Crystal was an arena touring show by Cirque du Soleil that started previewing to the public in October 2017, with an official premiere in December 2017. It is Cirque du Soleil's 42nd original show since 1984, and the first one done on an ice rink, where most of the performers are ice skating throughout the show, and blends several circus acts with high-level ice skating. It is described as a woman shattering reality to discover herself in the world of possibility.

Kurt Browning, a four-time world champion Canadian figure skater, joined the creative team as the Skating Performances Senior Designer, along with Benjamin Agosto, four-time world medalist American ice dancer, as the Skating Performances Designer.

== Music ==

- Cover of U2's "Beautiful Day" performed by Cyrille Aimée.

- Cover of Beyonce's "Halo" performed by Gabrielle Shonk.

- Cover of Nina Simone's "Sinnerman" performed by Betty Bonifassi.

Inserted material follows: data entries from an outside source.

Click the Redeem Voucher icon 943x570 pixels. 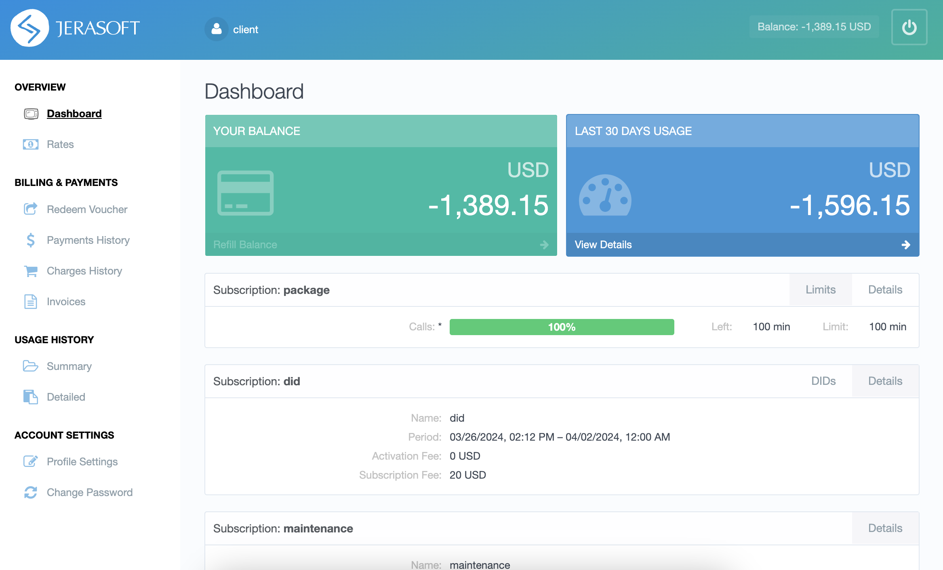tap(30, 209)
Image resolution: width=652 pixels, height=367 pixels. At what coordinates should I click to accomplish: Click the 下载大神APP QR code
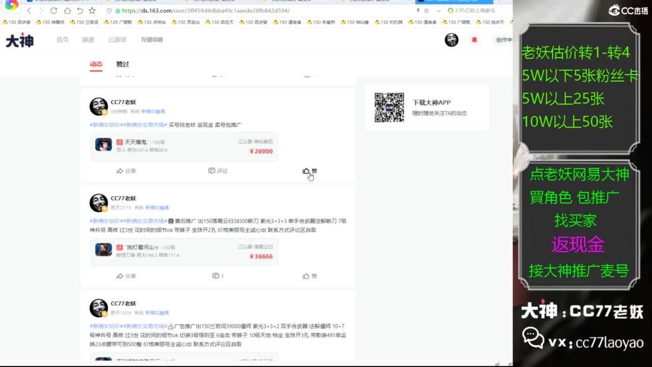389,107
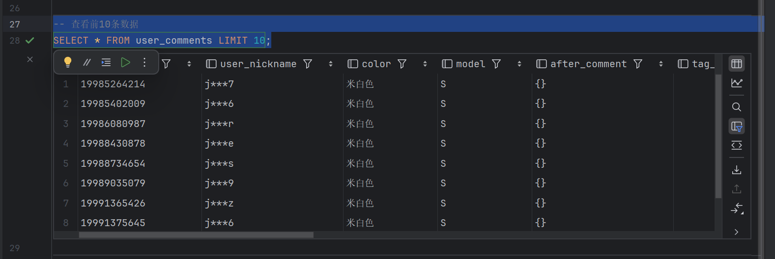Expand the chevron at the side toolbar bottom
The height and width of the screenshot is (259, 775).
[x=736, y=232]

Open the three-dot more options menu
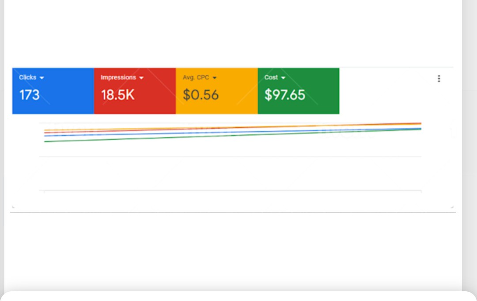pyautogui.click(x=439, y=79)
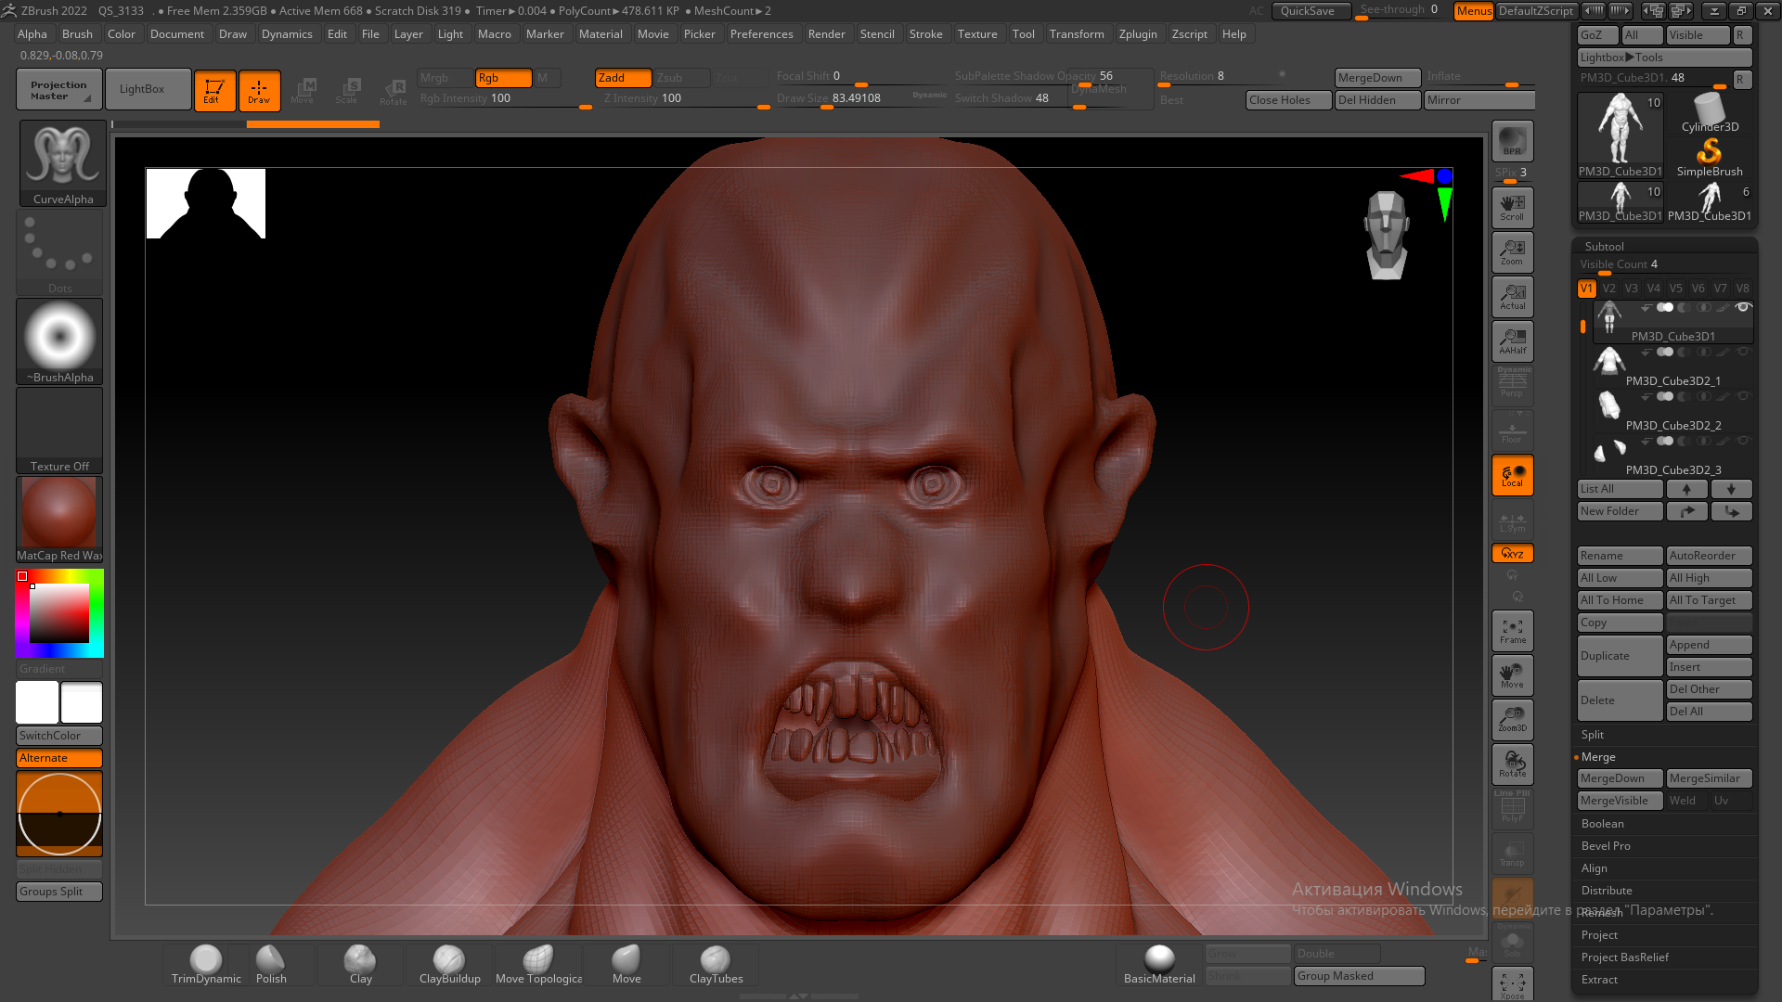Screen dimensions: 1782x1002
Task: Click the Zoom3D icon
Action: tap(1512, 719)
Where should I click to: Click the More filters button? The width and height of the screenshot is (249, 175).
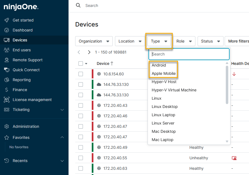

- Cover of Sia's "Chandelier" performed by Ariane Moffatt.

== Reception ==
Crystal had its first preview public performances in some second-tier US markets, before officially premiering in Quebec in December 2017. In one of the first reviews of the show, YQG Rocks entertainment critic Dan Savoie said of the Windsor, Ontario show at the WFCU Centre on January 3, 2018: "Crystal was an astonishing demonstration and is gorgeous in every way. The ice seemed to enhance the movements and made the performers appear to move faster."